Evaluation Metrics

Natural Language Processing tasks require certain Evaluation Metrics. As of now TextAnalysis provides the following evaluation metrics.

ROUGE-N

This metric evaluatrion based on the overlap of N-grams between the system and reference summaries.

rouge_n(references, candidate, n; avg, lang)

The function takes the following arguments -

  • references::Array{T} where T<: AbstractString = The list of reference summaries.
  • candidate::AbstractString = Input candidate summary, to be scored against reference summaries.
  • n::Integer = Order of NGrams
  • avg::Bool = Setting this parameter to true, applies jackkniving the calculated scores. Defaults to true
  • lang::Language = Language of the text, usefule while generating N-grams. Defaults to English i.e. Languages.English()
julia> candidate_summary =  "Brazil, Russia, China and India are growing nations. They are all an important part of BRIC as well as regular part of G20 summits."
"Brazil, Russia, China and India are growing nations. They are all an important part of BRIC as well as regular part of G20 summits."

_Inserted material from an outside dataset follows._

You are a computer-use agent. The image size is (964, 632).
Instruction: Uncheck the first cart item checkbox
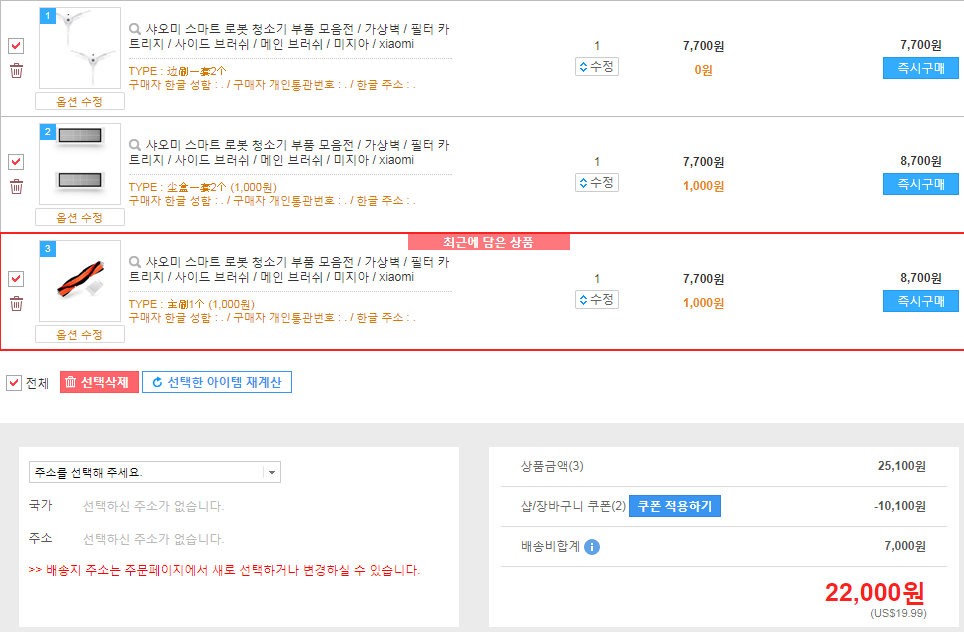click(16, 46)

julia> reference_summaries = ["Brazil, Russia, India and China are the next big poltical powers in the global economy. Together referred to as BRIC(S) along with South Korea.", "Brazil, Russia, India and China are together known as the  BRIC(S) and have been invited to the G20 summit."]
2-element Array{String,1}:
 "Brazil, Russia, India and China are the next big poltical powers in the global economy. Together referred to as BRIC(S) along with South Korea."
 "Brazil, Russia, India and China are together known as the  BRIC(S) and have been invited to the G20 summit."                                    

julia> rouge_n(reference_summaries, candidate_summary, 2, avg=true)
0.1317241379310345

julia> rouge_n(reference_summaries, candidate_summary, 1, avg=true)
0.5051282051282051